WHAT TO WORK ON:
Produce exactly the lines from the one holding "Where should I" through the last line of the data below, with every picture left out.

Stored data entries
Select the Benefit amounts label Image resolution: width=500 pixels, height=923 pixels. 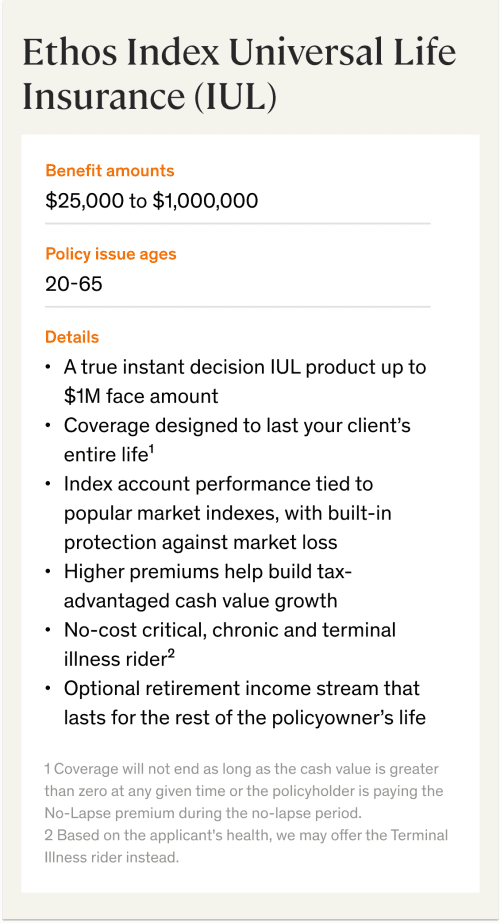point(110,171)
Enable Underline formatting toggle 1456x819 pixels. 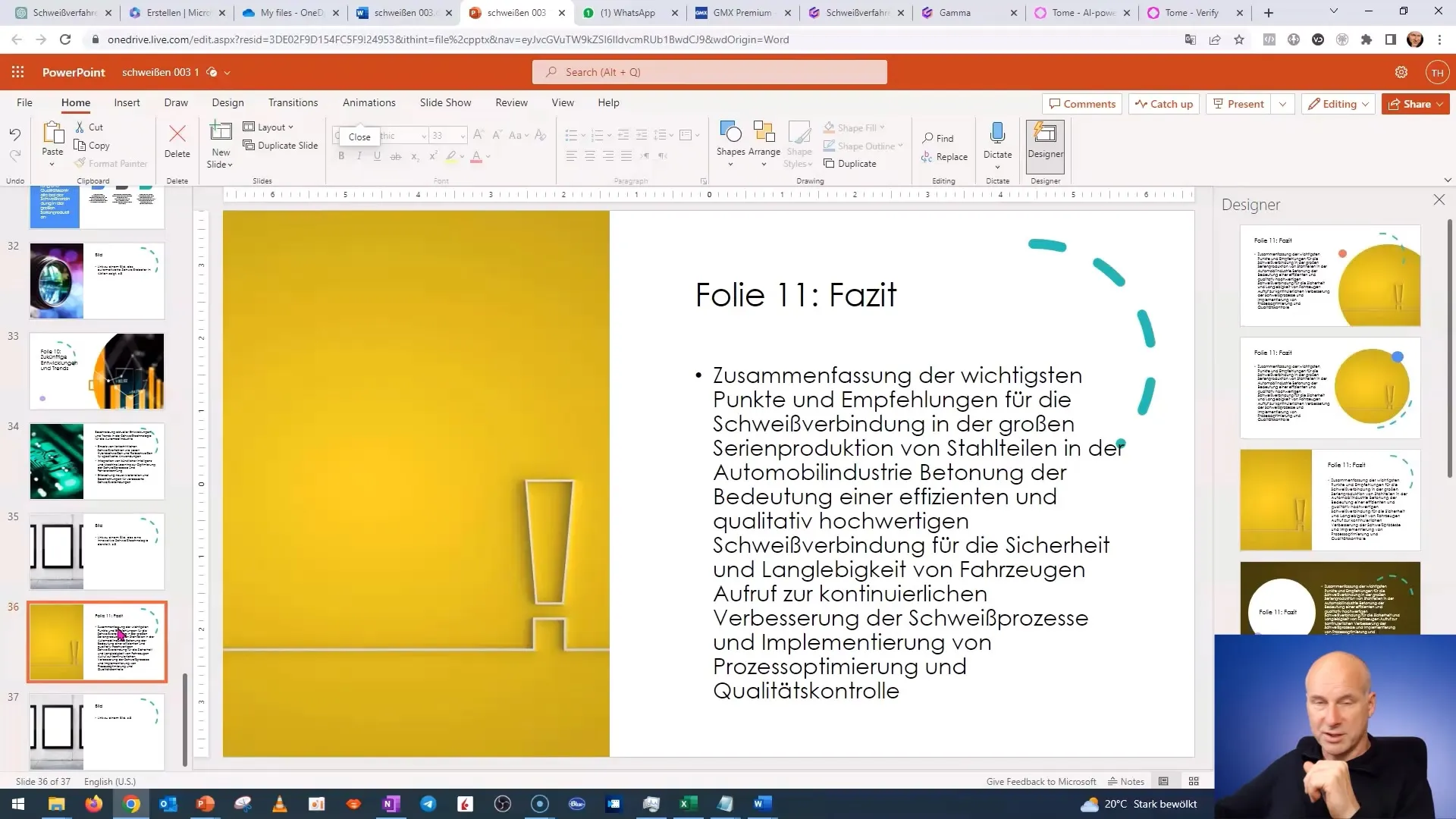coord(377,157)
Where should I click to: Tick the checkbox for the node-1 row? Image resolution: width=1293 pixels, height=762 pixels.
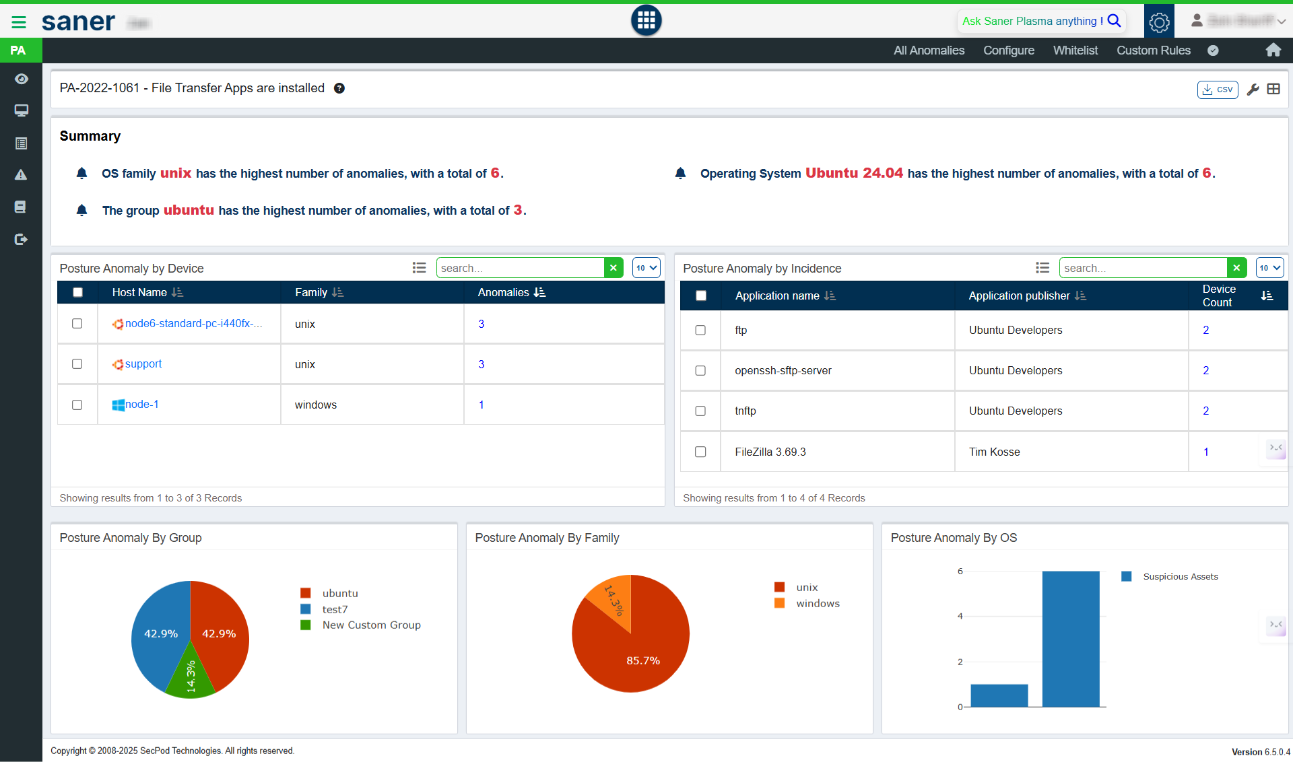77,405
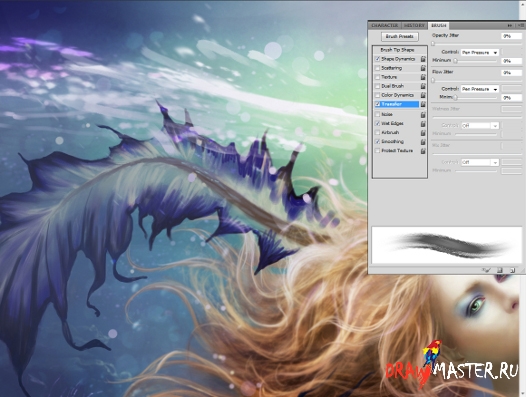Open the Brush panel options menu icon

521,26
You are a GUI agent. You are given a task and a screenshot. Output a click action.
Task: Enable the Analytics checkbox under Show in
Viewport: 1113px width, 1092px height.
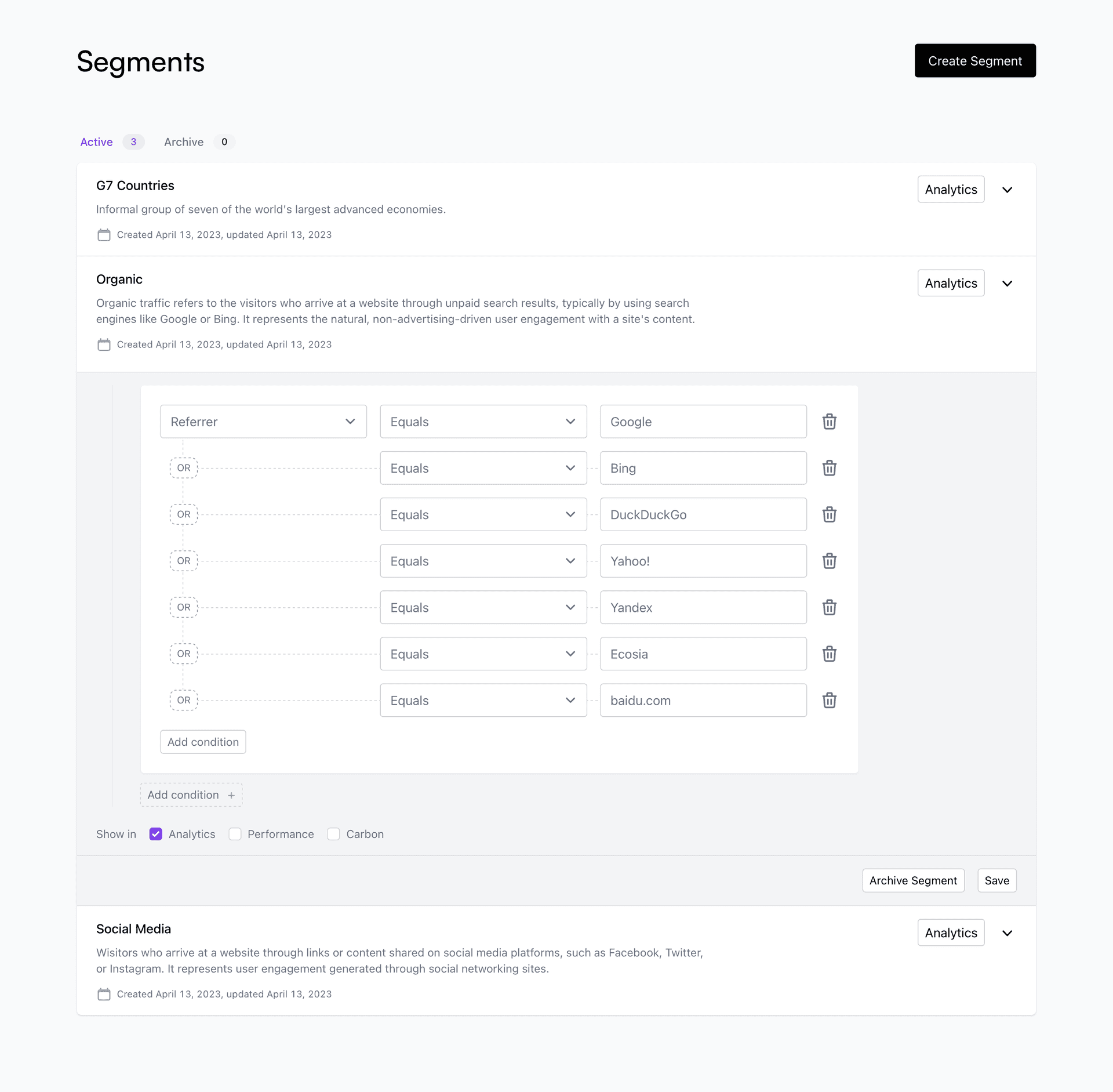point(156,833)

EXERCISE RESPONSE:
Where should I click to: Tick the checkbox for the node-1 row? Image resolution: width=1293 pixels, height=762 pixels.
77,405
Open the Brush panel options menu icon

521,26
You are a GUI agent. You are given a task and a screenshot. Output a click action.
Task: Enable the Analytics checkbox under Show in
Viewport: 1113px width, 1092px height.
point(156,833)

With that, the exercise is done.